## [INSTRUCTION A]
Reproduce the listing as a numbered list without blank lines, starting at its first line and ending at the line containing "The image size is (1200, 675).".

## [PASSAGE PROVIDED]

# How to keep the nice light oak colour....



## NikNak (1 May 2020)

Good afternoon guys.... hope you're all well and staying safe  

I (we) decided that the dining room table needed a bit of ummm attention. Nothing wrong with it physically, just the colour. The varnish or what ever it is they put on furniture these days has gone all orangey over time, due to the UV light landing on it(?). 

So... take it all apart and off i go to the bat cave and sand it back to bare wood... 60-80-120-180-240 grits (hammer) and H O U R S later i'm very happy with all my efforts so far.

Now... as its oak (and bloomin' evvy :shock: ) it looks gorgeous in my (our) eyes as it is, a nice 'white oak' colour, but accept that its not very practical to leave it bare as it'll soon get grubby and probably greasy too. 

I've recently done our bookcase, also oak, and again gorgeous when first sanded. I used Briwax clear wax on it. Feels silky smooth. However, even the clear wax has darkened the wood quite considerably from the freshly sanded colour.

Needing to put some sort of finish on the table, what can i put on it to protect the wood (everyday wiping with a damp cloth etc) to keep the lovely light/white oak colour.... any suggestions.? Or is it a case of 'its oak so what ever you put on it the wood will darken'..?


----------



## Phil Pascoe (1 May 2020)

https://www.wood-finishes-direct.com/pr ... l-raw-3044


----------



## gregmcateer (1 May 2020)

As Phil says, but it will still darken. 
If you are desperate to keep it that natural colour and not darken it at all, could you get a piece of toughened glass for it?


----------



## MikeG. (1 May 2020)

Water-based lacquer.


----------



## Fitzroy (1 May 2020)

I didn’t like the Osmo Raw on oak, it gave an unnatural look. I ended up using Polyvine Decorators Varnish Satin on a set of shelves I made.






It’s a water based acrylic finish. It kept the wood pretty light and also gives a good level of protection. 

Fitz.


----------



## AESamuel (1 May 2020)

Either a water based varnish or osmo raw. Get a tester pot of each and do some samples.

## [INSTRUCTION B]
In the forum thread about keeping oak light in color, which product did NikNak use on the bookcase?

## [DATASET EXTRACT]
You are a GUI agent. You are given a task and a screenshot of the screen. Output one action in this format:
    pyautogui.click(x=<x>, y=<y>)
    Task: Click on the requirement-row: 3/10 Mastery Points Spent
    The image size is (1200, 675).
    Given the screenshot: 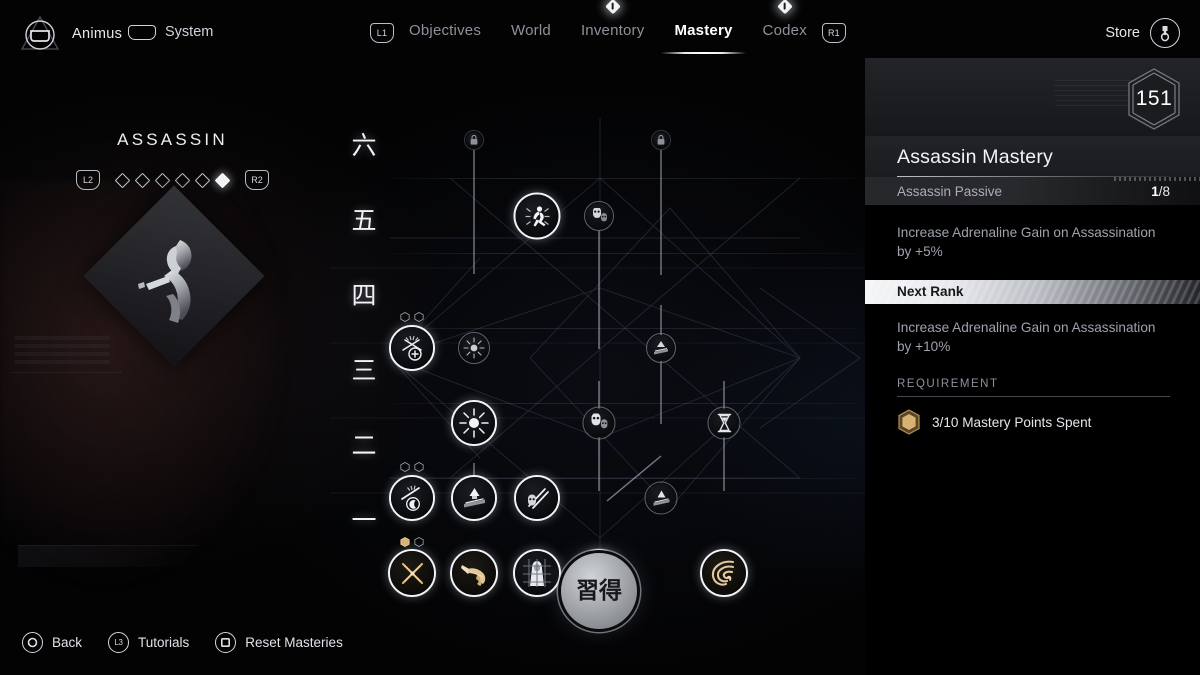 What is the action you would take?
    pyautogui.click(x=1032, y=416)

## [EXERCISE SOLUTION A]
1. You are a GUI agent. You are given a task and a screenshot of the screen. Output one action in this format:
2.     pyautogui.click(x=<x>, y=<y>)
3.     Task: Click on the requirement-row: 3/10 Mastery Points Spent
4.     The image size is (1200, 675).

## [EXERCISE SOLUTION B]
Briwax clear wax